La production montée par la co[opéra]tive et Loïc Boissier est un coup d'essai : «Les directeurs des quatre Scènes Nationales sont venus nous écouter lors d'un de nos concerts. Visiblement ce qu'ils ont entendu les a convaincu puisqu'ils m'ont appelé pour me proposer de diriger la production qu'ils souhaitaient monter.» Alexis Kossenko poursuit : «Nous savions qu'il y aurait au moins huit dates; mais le projet a suscité un intérêt formidable et nous le donnons au final… 24 fois ! Nous voulions choisir un opéra accessible à tous (en vérité le plus pétillant et le plus théâtral d’entre tous !) pour permettre à ceux qui n'allaient jamais à l’opéra d’y trouver leur compte et de ne pas s’ennuyer une seconde… il faut désacraliser l’idée que s’en font les gens qui hésitent à s’y rendre ! Ainsi, les Noces de Figaro se sont tout naturellement imposées à nous.». Et concernant la distribution : «Nous avons vu et écouté de nombreux artistes. Le niveau était très élevé. Dans notre choix, nous avons été guidés par les qualités vocales de chacun, bien sûr, mais aussi par leurs qualités de comédiens. Nous avons réussi à composer une distribution jeune, dynamique et soudée, avec l’esprit d’une véritable troupe ; Et ce malgré les pointures que sont un Thomas Dolié, un Yuri Kissin, une Emmanuelle de Negri. La présence des vétérans que sont Frédéric Caton et Eric vignau est un véritable bienfait pour les plus jeunes chanteurs.». Et quand nous évoquons le jeu des acteurs, il confesse : «J'ai parfois beaucoup de mal à garder mon sérieux en les voyant sur le plateau.» Le chef conclut: «Notre but véritable n’est pas seulement d'accompagner les artistes sur scène avec efficacité, mais d’aller de faire entrer le théâtre dans la fosse d’orchestre ; la mécanique de Mozart est tellement bien huilée, tellement parfaite, que chacun des instruments est un acteur à part entière, pas un faire-valoir.»

:::

## Consignes à traiter
a) Indiquez si chacune des affirmations suivantes concorde avec l'extrait sur les Noces de Figaro, en répondant par oui ou par non et en citant les mots décisifs de l'extrait : (i) les directeurs de quatre Scènes Nationales ont assisté à un concert de l'ensemble ; (ii) la production est donnée huit fois au total ; (iii) la distribution a été choisie uniquement pour les qualités vocales des chanteurs.
b) D'après l'extrait sur les Noces de Figaro, quels chanteurs Alexis Kossenko désigne-t-il comme des vétérans ?
c) Prolongez l'extrait sur les Noces de Figaro à partir de sa dernière phrase.

(Enregistrements de texte et de désignation d'éléments)
:::

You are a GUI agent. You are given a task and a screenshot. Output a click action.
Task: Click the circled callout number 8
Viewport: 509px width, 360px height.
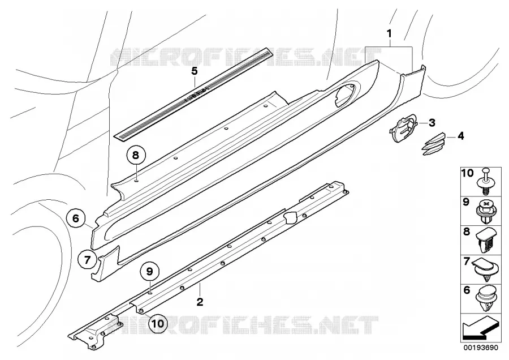click(136, 155)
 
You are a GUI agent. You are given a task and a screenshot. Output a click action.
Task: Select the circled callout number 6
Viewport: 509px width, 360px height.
click(76, 218)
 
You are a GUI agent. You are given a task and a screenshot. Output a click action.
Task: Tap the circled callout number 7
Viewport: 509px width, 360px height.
click(87, 260)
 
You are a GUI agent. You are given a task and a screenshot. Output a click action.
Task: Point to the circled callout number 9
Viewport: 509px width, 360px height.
click(149, 272)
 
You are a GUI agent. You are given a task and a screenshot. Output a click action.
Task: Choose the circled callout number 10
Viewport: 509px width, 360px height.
click(158, 323)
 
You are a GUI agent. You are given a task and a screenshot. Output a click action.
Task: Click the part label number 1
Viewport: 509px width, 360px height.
click(389, 33)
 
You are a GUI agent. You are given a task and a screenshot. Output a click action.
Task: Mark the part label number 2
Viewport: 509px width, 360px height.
click(200, 302)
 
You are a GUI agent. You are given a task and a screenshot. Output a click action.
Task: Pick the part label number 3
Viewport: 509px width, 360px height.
click(432, 123)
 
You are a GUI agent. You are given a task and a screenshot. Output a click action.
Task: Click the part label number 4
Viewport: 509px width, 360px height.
click(460, 136)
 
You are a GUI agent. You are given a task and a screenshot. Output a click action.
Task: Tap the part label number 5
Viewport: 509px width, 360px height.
click(194, 71)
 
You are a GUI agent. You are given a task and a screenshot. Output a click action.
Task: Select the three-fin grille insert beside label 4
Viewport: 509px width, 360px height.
click(434, 144)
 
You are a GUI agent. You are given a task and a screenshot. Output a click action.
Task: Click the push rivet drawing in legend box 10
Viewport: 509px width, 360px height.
click(485, 181)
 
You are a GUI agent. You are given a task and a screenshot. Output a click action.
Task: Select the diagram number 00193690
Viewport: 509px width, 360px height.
click(481, 348)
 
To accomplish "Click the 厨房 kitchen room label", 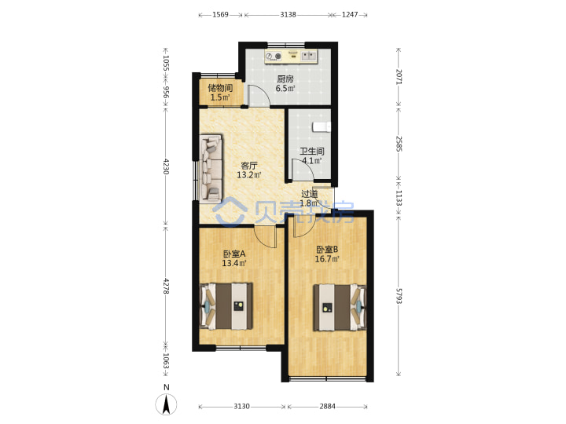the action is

:::

## Réponses aux consignes
a)
(i) Oui : « Les directeurs des quatre Scènes Nationales sont venus nous écouter lors d'un de nos concerts. »
(ii) Non : « nous le donnons au final… 24 fois ! »
(iii) Non : « nous avons été guidés par les qualités vocales de chacun, bien sûr, mais aussi par leurs qualités de comédiens. »

b) Frédéric Caton et Eric vignau.

c)
Les projets

«Depuis le mois de septembre nos activités se sont littéralement emballées. Après un programme Rossini, donné avec Sabine Devielhe à Grenoble et à Bruges puis après l’enregistrement d’un nouveau disque pour Sony, une tournée du programme «Tempesta»** avec Blandine Staskiewicz qui culmina en triomphe à la Salle Gaveau , nous sommes occupés par la tournée des Noces de Figaro qui va durer jusqu'à fin janvier.». Dynamique, Kossenko ne s'arrête pas en si bon chemin : «Après cette tournée nous préparerons nos concerts 2016 qui nous emmèneront aux festivals de Weimar, de Potsdam, de Saint-Riquier, au Wigmore Hall, en résidence Salle Gaveau, …» Depuis 2015, l'activité d'Alexis Kossenko n'a jamais été aussi dynamique, à l'image du jeune chef des Ambassadeurs. Après la très belle expérience des Nozze di Figaro, Les ambassadeurs ont poursuivi leur activité de musique instrumentale. Dès le mois de septembre, Kossenko dirigera Cosi tutte, le second opéra de la « triade » Mozart/Da Ponte tout en dirigeant Le nozze di Figaro au Royal Danish Opéra. Après une série de concerts instrumentaux, Il dirigera Les paladins (Jean Philippe Rameau) à Oldenburg (Allemagne) tout en préparant une série de concerts consacrés à l'ensemble des cantates de Jean Sébastien Bach.

Infatigable troubadour, Alexis Kossenko ne manque ni d'ambition ni de projets. Et son parcours remarquable et très cohérent laisse songeur tant le jeune chef met tout son cœur et son énergie à servir un art qu'il a appris à aimer dès son plus jeune âge. Nous souhaitons un parcours riche en succès et en émotions à ce jeune orchestre dynamique et prometteur dirigé par un chef talentueux.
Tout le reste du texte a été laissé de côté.